# Task goal:
Could you return all of the entries word for word, minus any pictures?
________
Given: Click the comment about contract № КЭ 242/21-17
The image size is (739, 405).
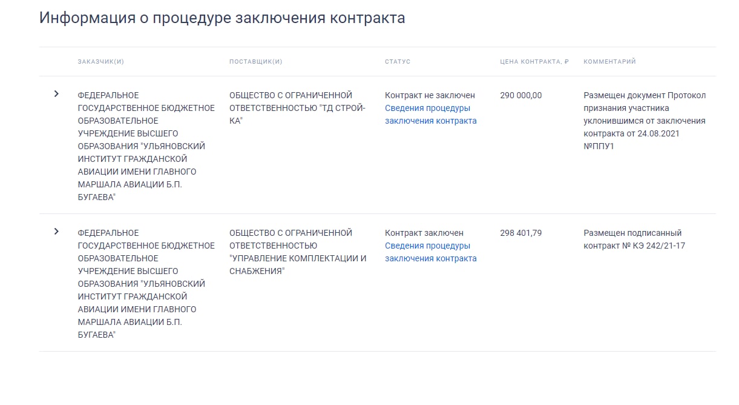Looking at the screenshot, I should (634, 239).
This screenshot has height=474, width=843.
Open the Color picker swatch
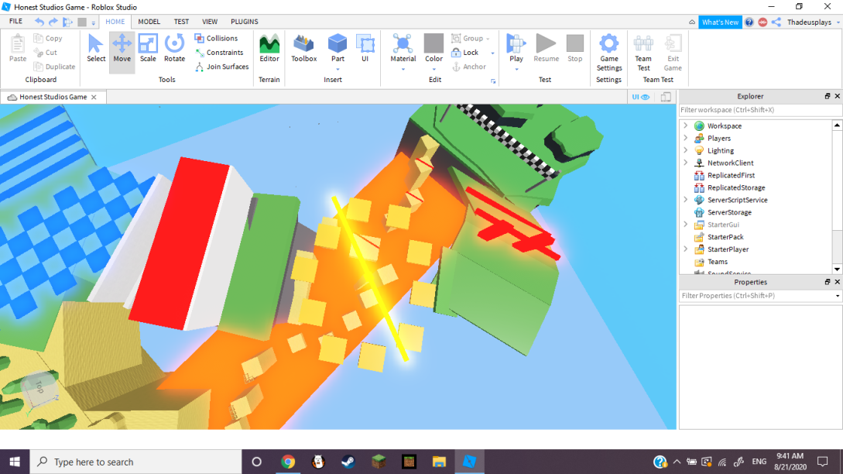tap(433, 43)
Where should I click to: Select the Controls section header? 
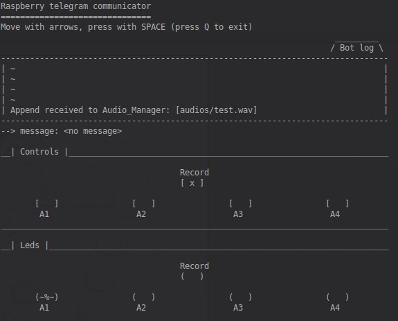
________
# Response to the task:
Given: Click the comment about contract № КЭ 242/21-17
The image size is (739, 405).
Looking at the screenshot, I should (634, 239).
This screenshot has height=474, width=843.
Open the Color picker swatch
tap(433, 43)
Where should I click to: Select the Controls section header? 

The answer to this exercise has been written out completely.